● **INPUT DATA**
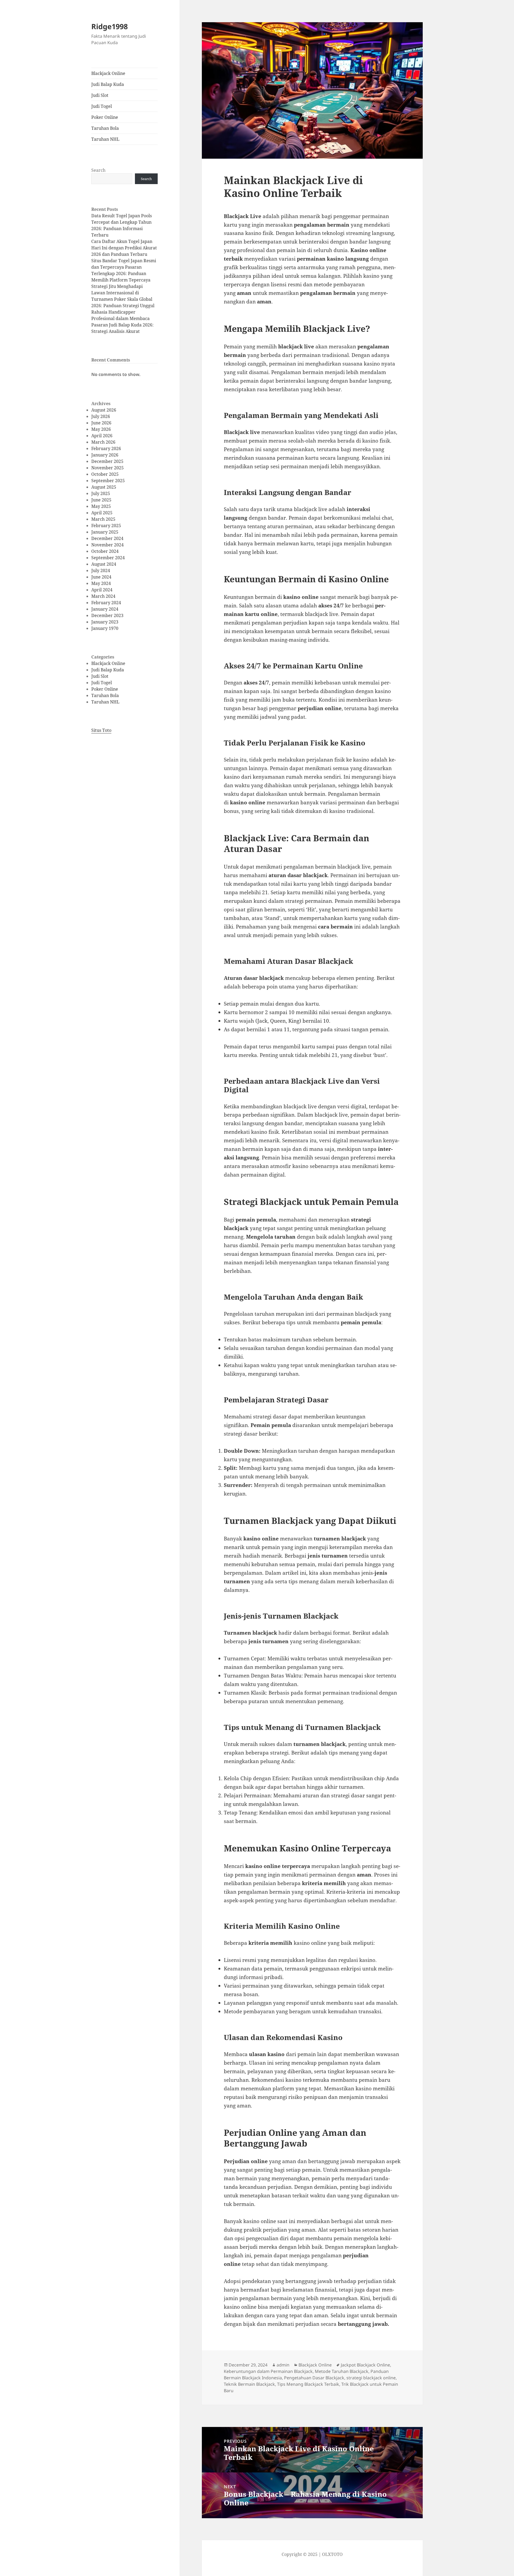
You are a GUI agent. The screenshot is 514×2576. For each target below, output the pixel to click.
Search (98, 170)
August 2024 (103, 564)
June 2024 (101, 577)
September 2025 (108, 481)
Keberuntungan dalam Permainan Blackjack (268, 2371)
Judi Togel (101, 106)
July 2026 (100, 416)
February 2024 (106, 603)
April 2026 (101, 436)
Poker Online (104, 117)
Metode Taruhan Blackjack (341, 2371)
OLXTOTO (332, 2554)
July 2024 (100, 570)
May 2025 (101, 506)
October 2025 (105, 474)
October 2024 (105, 551)
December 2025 (107, 461)
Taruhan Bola (105, 128)
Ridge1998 (109, 26)
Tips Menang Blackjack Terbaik (308, 2384)
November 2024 (107, 545)
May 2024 (101, 583)
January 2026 (104, 455)
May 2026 (101, 429)
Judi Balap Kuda (107, 84)
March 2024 (103, 596)
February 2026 (106, 448)
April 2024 (101, 590)
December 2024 (107, 538)
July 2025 (100, 493)
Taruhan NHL (105, 139)
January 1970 (104, 628)
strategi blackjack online (371, 2378)
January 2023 (104, 622)
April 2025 (101, 513)
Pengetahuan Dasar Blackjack (314, 2378)
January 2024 (104, 609)
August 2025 (103, 487)
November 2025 (107, 468)
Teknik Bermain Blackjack (249, 2384)
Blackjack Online (108, 73)
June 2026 (101, 423)
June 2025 (101, 500)
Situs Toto (101, 730)
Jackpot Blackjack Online (365, 2365)
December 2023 (107, 615)
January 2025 (104, 532)
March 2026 (103, 442)
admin (283, 2365)
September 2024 (108, 558)
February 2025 (106, 525)
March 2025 (103, 519)
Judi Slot (99, 95)
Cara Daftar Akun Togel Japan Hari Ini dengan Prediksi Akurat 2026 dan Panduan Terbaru (124, 247)
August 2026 (103, 410)
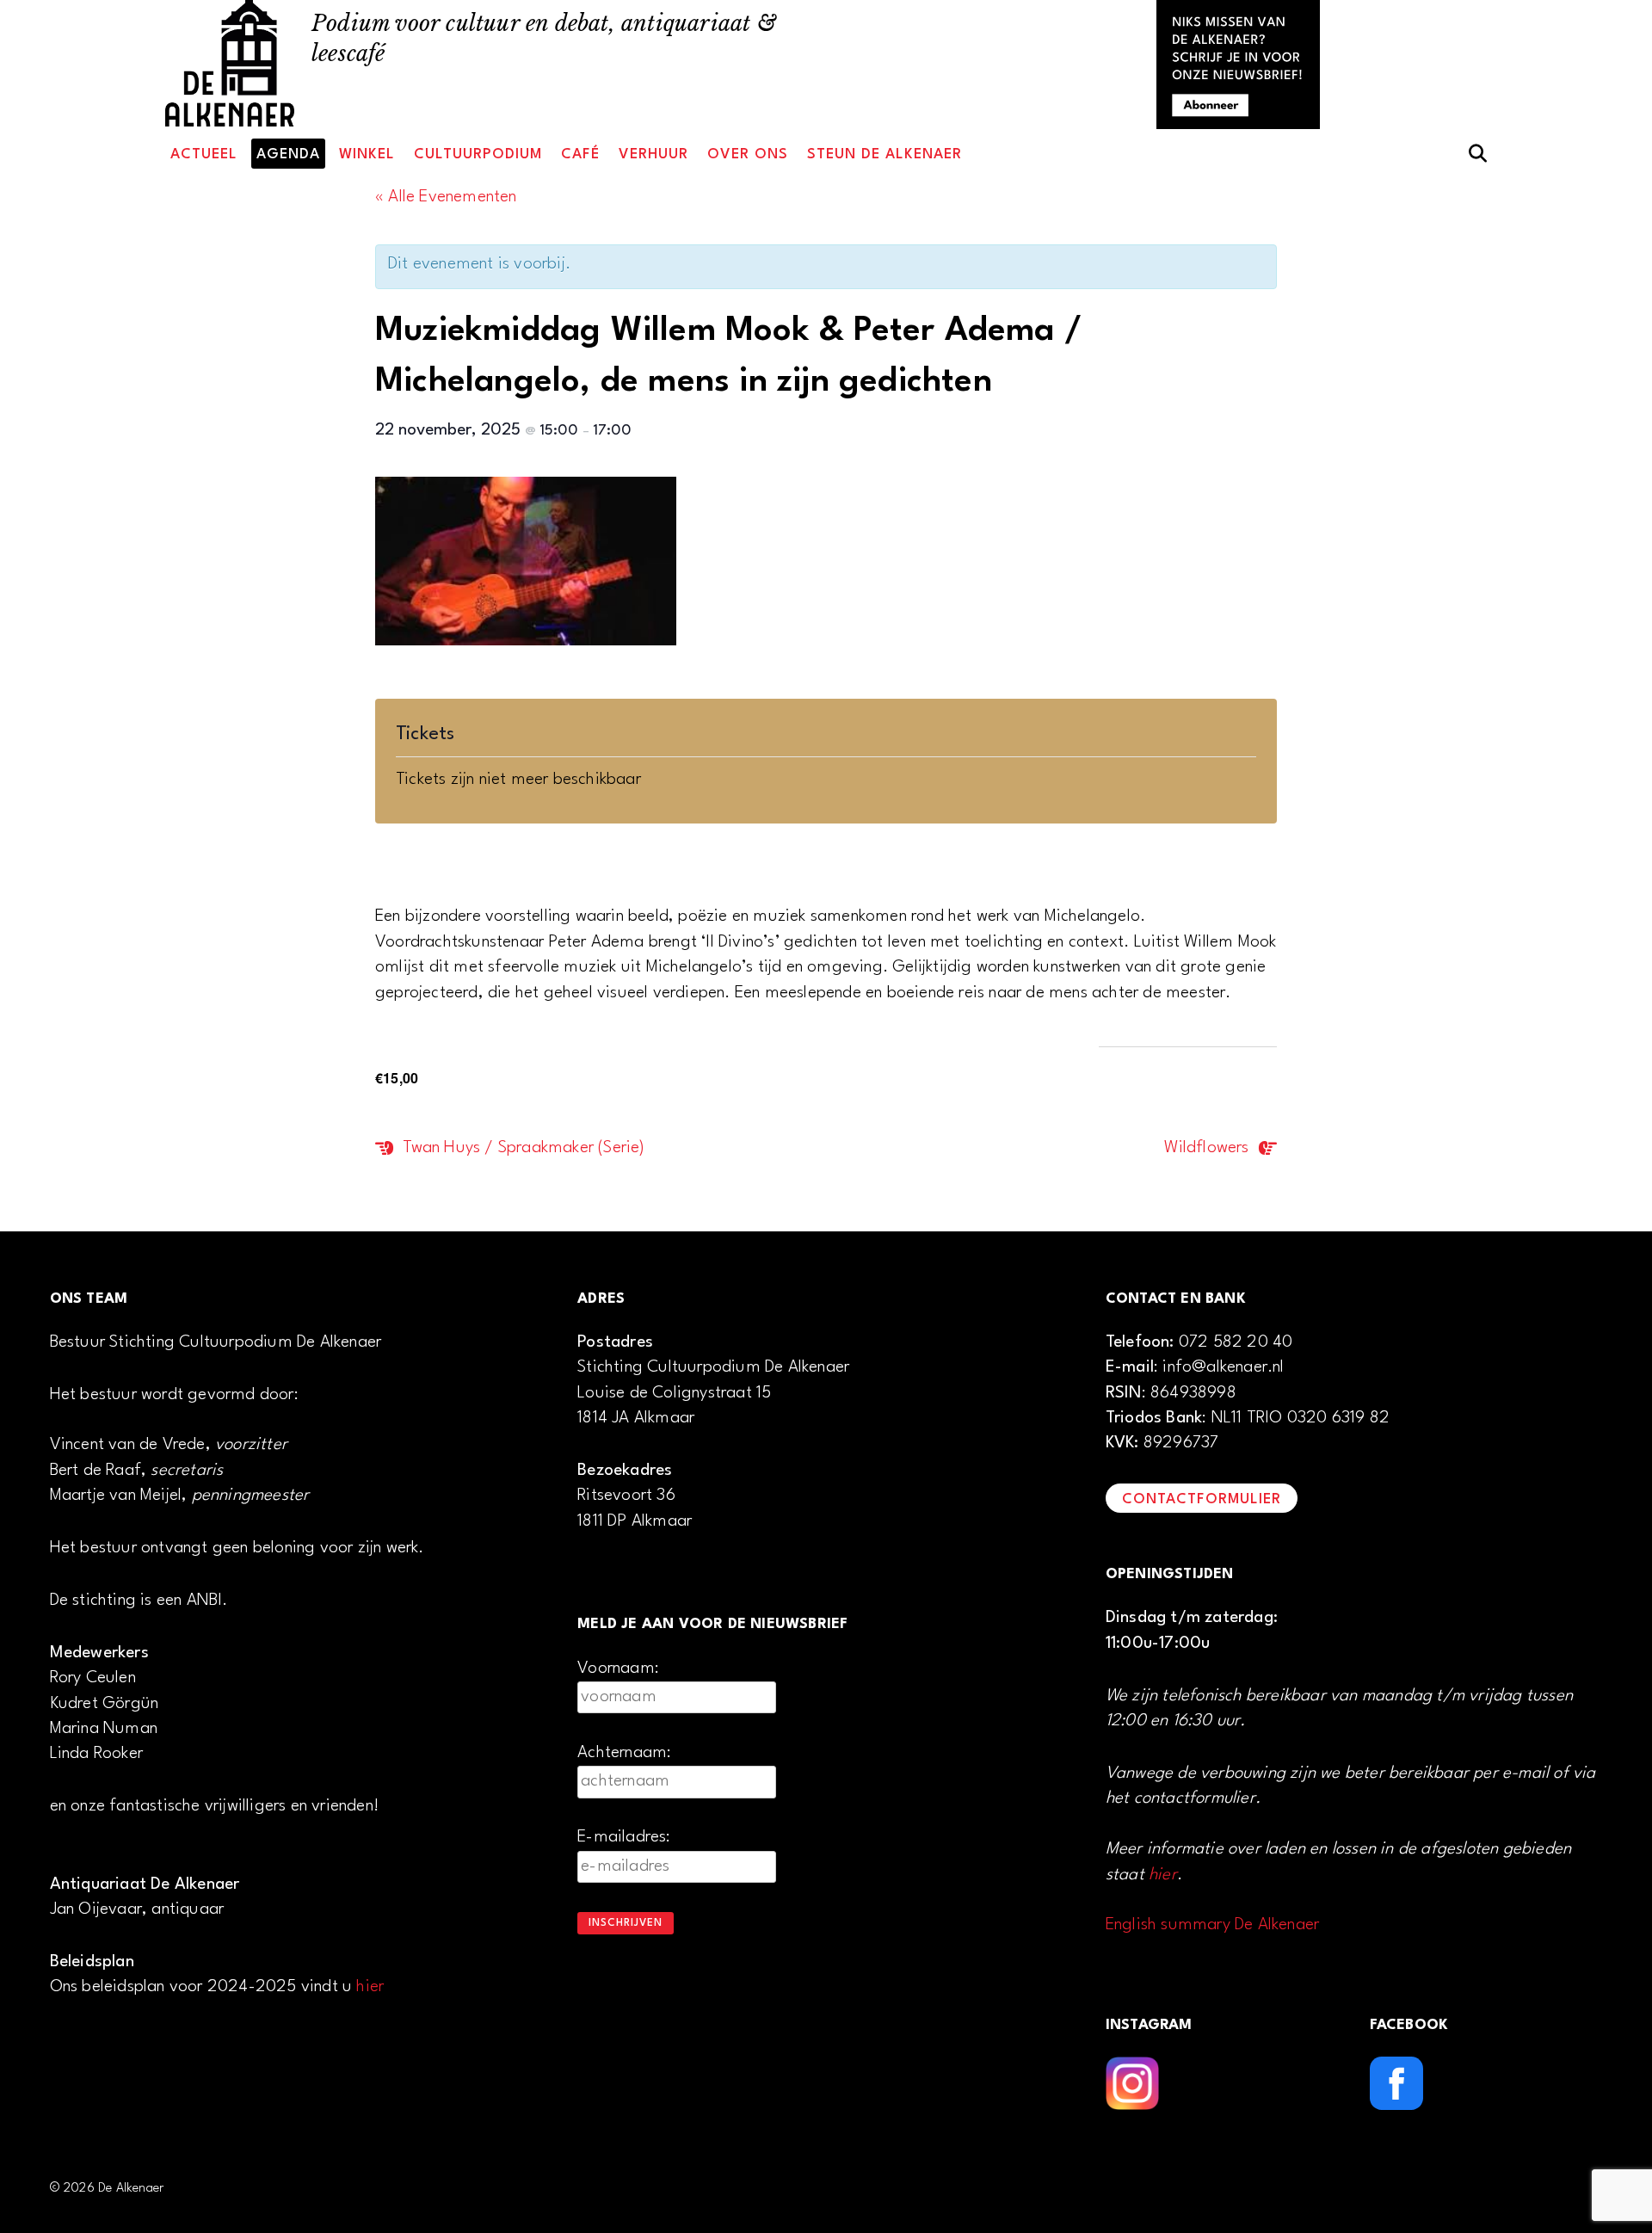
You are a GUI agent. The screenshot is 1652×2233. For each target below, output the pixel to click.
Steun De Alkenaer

● **PROBLEM DESCRIPTION**
Aside from the pictures, copy all of the entries exactly.

● **EXERCISE SOLUTION**
You are a GUI agent. The screenshot is 514×2576. For each target below, output the pixel to click.
Search (98, 170)
August 2024 (103, 564)
June 2024 (101, 577)
September 2025 (108, 481)
Keberuntungan dalam Permainan Blackjack (268, 2371)
Judi Togel (101, 106)
July 2026 (100, 416)
February 2024 (106, 603)
April 2026 (101, 436)
Poker Online (104, 117)
Metode Taruhan Blackjack (341, 2371)
OLXTOTO (332, 2554)
July 2024 (100, 570)
May 2025 (101, 506)
October 2025 (105, 474)
October 2024 (105, 551)
December 2025 (107, 461)
Taruhan Bola (105, 128)
Ridge1998 (109, 26)
Tips Menang Blackjack Terbaik (308, 2384)
November 2024 (107, 545)
May 2024 (101, 583)
January 2026 (104, 455)
May 2026 (101, 429)
Judi Balap Kuda (107, 84)
March 2024 (103, 596)
February 2026 (106, 448)
April 2024 (101, 590)
December 2024 (107, 538)
July 2025 (100, 493)
Taruhan NHL (105, 139)
January 1970 (104, 628)
strategi blackjack online (371, 2378)
January 2023 (104, 622)
April 2025 (101, 513)
Pengetahuan Dasar Blackjack (314, 2378)
January 2024 (104, 609)
August 2025 (103, 487)
November 2025 (107, 468)
Teknik Bermain Blackjack (249, 2384)
Blackjack Online (108, 73)
June 2026 (101, 423)
June 2025 (101, 500)
Situs Toto (101, 730)
Jackpot Blackjack Online (365, 2365)
December 2023 (107, 615)
January 2025 (104, 532)
March 2026 (103, 442)
admin (283, 2365)
September 2024 (108, 558)
February 2025 (106, 525)
March 2025 (103, 519)
Judi Slot (99, 95)
Cara Daftar Akun Togel Japan Hari Ini dengan Prediksi Akurat 2026 dan Panduan Terbaru (124, 247)
August 2026 (103, 410)
You are a GUI agent. The screenshot is 1652×2233. For each target below, output the pixel to click.
Steun De Alkenaer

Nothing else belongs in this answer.